▶ _TASK_: The line that contains "Instruction: Open the" marks the start. Please set it down, with every later line of the data, exactly and without pictures.

-- DATA PROVIDED follows --

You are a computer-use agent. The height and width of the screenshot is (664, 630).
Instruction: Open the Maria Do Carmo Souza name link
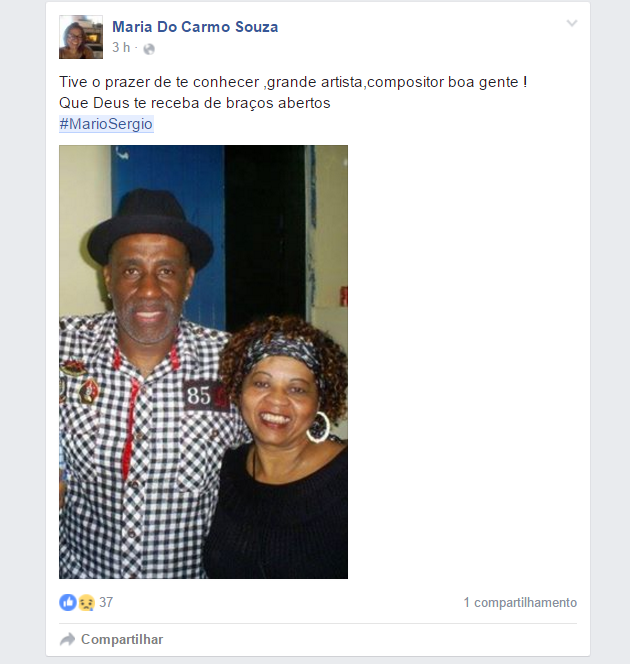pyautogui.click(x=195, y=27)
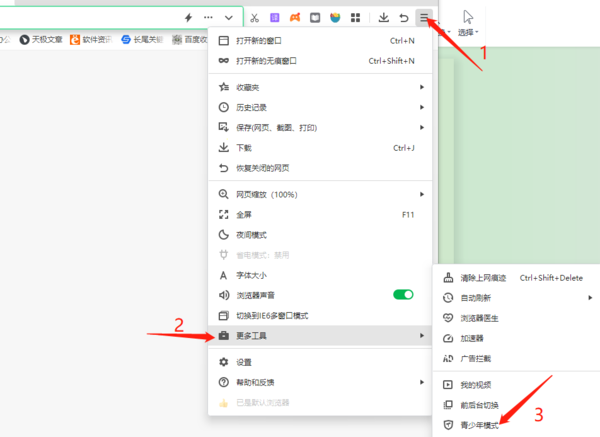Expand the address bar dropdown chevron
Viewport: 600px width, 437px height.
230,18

-- DATA PROVIDED concluded --

▶ _OUTPUT BELOW_:
Instruction: Open the Maria Do Carmo Souza name link
pyautogui.click(x=195, y=27)
Expand the address bar dropdown chevron
Viewport: 600px width, 437px height.
230,18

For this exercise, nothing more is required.